43). Yet, he acknowledged on cross-examination that a cast is improper because
of swelling which may compromise circulation in the limb (Exhibit 25C, p.
The issue of care following Claimant's return to Mt. McGregor focused on
Claimant's inability to attend his follow-up orthopedic appointments outside of
Mt. McGregor which prevented an evaluation, including x-rays, of how Claimant
was progressing. Admittedly, follow-up care for Claimant's fracture was
necessary. Defendant was ready, willing and able to transport claimant to his
scheduled appointments in December. Quite simply, however, the Court does not
credit Claimant's testimony that he was unable to ambulate to the transport
vehicles and further finds his refusal of alternatives was not reasonable. It
is the Court's view that Claimant had made a decision as to how he was to be
transported and anything else was unacceptable. The Court, on this record, will
not second guess the security needs and procedures of DOCS, or the decisions
made in this particular case in attempting to transport Claimant.

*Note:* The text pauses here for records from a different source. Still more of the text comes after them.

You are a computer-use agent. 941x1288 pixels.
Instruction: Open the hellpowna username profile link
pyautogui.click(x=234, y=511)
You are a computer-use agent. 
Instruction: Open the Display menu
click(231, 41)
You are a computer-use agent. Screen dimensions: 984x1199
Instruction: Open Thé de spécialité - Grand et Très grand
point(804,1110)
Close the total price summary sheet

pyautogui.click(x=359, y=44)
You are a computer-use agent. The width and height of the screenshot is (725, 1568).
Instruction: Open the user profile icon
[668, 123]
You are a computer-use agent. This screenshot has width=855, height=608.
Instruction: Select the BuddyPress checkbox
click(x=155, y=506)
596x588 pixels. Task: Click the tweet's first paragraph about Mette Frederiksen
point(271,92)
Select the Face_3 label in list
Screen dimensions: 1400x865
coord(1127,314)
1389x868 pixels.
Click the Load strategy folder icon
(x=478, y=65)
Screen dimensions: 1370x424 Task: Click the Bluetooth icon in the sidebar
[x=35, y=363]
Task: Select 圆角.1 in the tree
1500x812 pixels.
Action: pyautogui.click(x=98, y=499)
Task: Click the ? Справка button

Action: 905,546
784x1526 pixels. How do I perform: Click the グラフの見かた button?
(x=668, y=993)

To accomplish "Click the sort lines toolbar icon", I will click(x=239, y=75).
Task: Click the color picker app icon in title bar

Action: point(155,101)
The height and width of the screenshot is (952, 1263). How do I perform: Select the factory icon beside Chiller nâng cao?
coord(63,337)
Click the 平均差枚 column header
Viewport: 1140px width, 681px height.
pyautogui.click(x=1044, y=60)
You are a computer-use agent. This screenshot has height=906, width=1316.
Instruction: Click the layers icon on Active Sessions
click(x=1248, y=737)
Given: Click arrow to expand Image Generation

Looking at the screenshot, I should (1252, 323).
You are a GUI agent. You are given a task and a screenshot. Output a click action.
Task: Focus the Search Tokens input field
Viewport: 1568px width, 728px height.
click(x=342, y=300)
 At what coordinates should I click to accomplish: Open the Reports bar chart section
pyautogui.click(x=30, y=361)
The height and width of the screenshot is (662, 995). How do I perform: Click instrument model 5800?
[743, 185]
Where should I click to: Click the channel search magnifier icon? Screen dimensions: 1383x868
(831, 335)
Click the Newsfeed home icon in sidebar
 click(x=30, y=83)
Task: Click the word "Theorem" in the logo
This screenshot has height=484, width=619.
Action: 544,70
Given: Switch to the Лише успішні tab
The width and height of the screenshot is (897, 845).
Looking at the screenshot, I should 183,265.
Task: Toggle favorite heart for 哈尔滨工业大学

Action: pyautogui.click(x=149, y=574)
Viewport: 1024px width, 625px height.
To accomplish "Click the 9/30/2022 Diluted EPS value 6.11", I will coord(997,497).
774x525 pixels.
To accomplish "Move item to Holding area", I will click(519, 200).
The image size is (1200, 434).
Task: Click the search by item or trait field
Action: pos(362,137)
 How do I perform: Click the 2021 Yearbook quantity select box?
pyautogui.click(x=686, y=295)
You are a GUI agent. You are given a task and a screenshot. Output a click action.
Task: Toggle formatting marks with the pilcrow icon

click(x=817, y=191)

The third deviation to which claimant's expert testified was that Claimant was
not properly informed of his options on or about January 7, 1999 when it was
discovered the fracture was again displaced. At that point in time, Claimant
was under the care of a private orthopedic specialist. There is no evidence to
suggest Claimant reasonably believed his care was in the hands of Defendant's
doctors (see, Rivers v State of New York, 159 AD2d 788 lv denied
76 NY2d 701). Accordingly, the Defendant can not be held liable for the
treatment, or lack thereof, rendered by said specialists.
The Court finds and concludes that Claimant has failed to establish by a
preponderance of the credible evidence that the Defendant departed from the
requisite standard of medical care to be provided to Claimant and that any delay
in providing Claimant with treatment constituted negligence. Marchione v
State of New York, 194 AD2d 851, 854-55.